Given passage START
Kore Wireless is continuing its acquisition streak, this week buying Integron, an IoT-focused Managed Services Provider (MSP) that has been focused on connected healthcare. The buy firms up Kore’s desire to expand past its connectivity platform roots – a sensible decision, given the apparent freeze that has crept into that market.
A few years ago, you couldn’t move for mention of Jasper, a plucky firm that was bought by Cisco for $1.4bn in 2016, and seemingly since discarded. Jasper’s traditional Hall 4 booth at MWC was gone from last year’s show, and the company was not to be found at Cisco’s main booth either, which seems to have confirmed our hunch that Cisco was interested in Jasper to manage the mobile devices of its business customers, rather than the IoT devices that had fueled so much of the enthusiasm around Jasper.
Given passage END
Information supplied START
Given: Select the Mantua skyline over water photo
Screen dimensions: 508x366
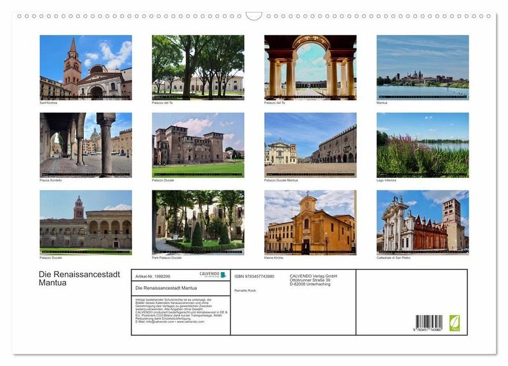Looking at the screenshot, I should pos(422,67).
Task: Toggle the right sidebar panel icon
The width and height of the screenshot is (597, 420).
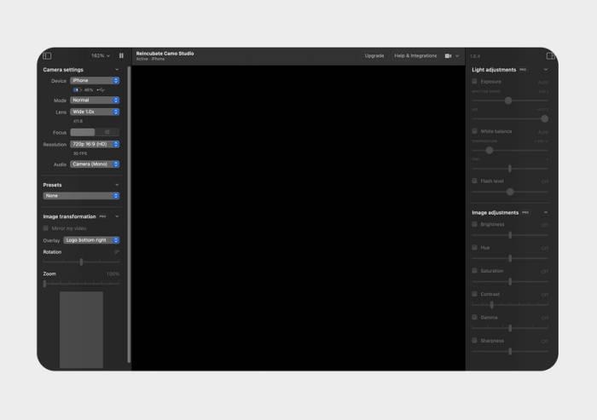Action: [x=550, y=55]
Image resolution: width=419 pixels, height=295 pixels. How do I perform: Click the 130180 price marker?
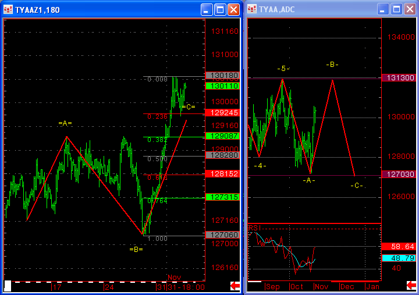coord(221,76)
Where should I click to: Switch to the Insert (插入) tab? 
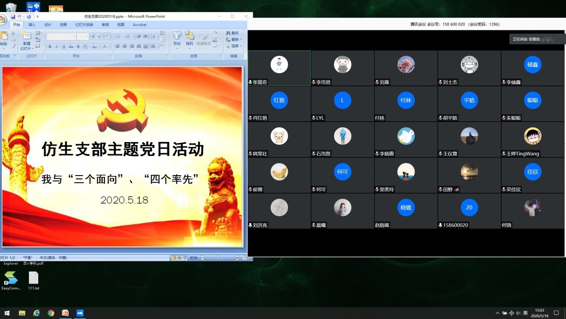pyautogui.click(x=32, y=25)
Information supplied END
Information supplied START
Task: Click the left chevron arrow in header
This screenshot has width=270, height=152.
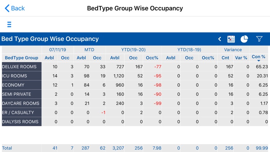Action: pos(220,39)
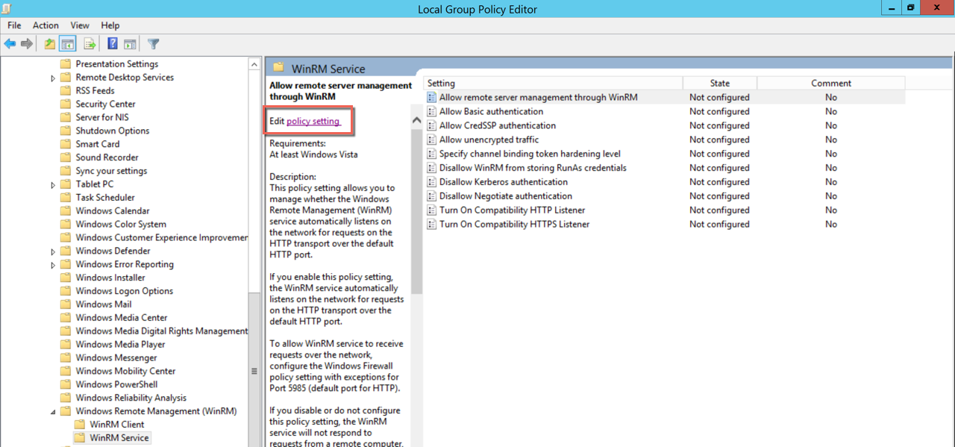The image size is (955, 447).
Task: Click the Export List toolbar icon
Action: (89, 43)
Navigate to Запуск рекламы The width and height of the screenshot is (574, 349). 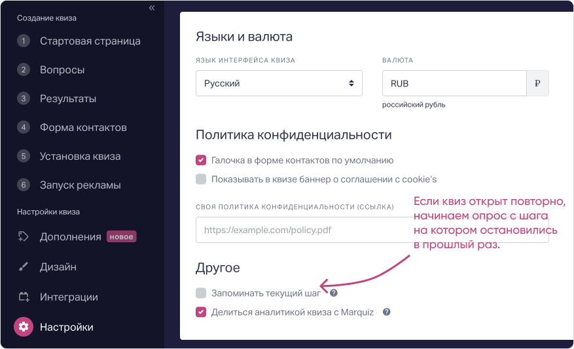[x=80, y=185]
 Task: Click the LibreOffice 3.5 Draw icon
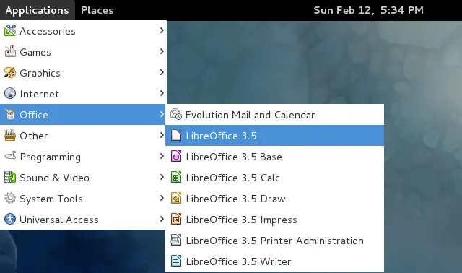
Information supplied END
What you are asked to do: Retype the Kore Wireless article from the words "A few years" up to and including the words "enthusiasm around Jasper.". The entries are unrelated to the Kore Wireless article and stand on their own as separate material.

Output:
A few years ago, you couldn’t move for mention of Jasper, a plucky firm that was bought by Cisco for $1.4bn in 2016, and seemingly since discarded. Jasper’s traditional Hall 4 booth at MWC was gone from last year’s show, and the company was not to be found at Cisco’s main booth either, which seems to have confirmed our hunch that Cisco was interested in Jasper to manage the mobile devices of its business customers, rather than the IoT devices that had fueled so much of the enthusiasm around Jasper.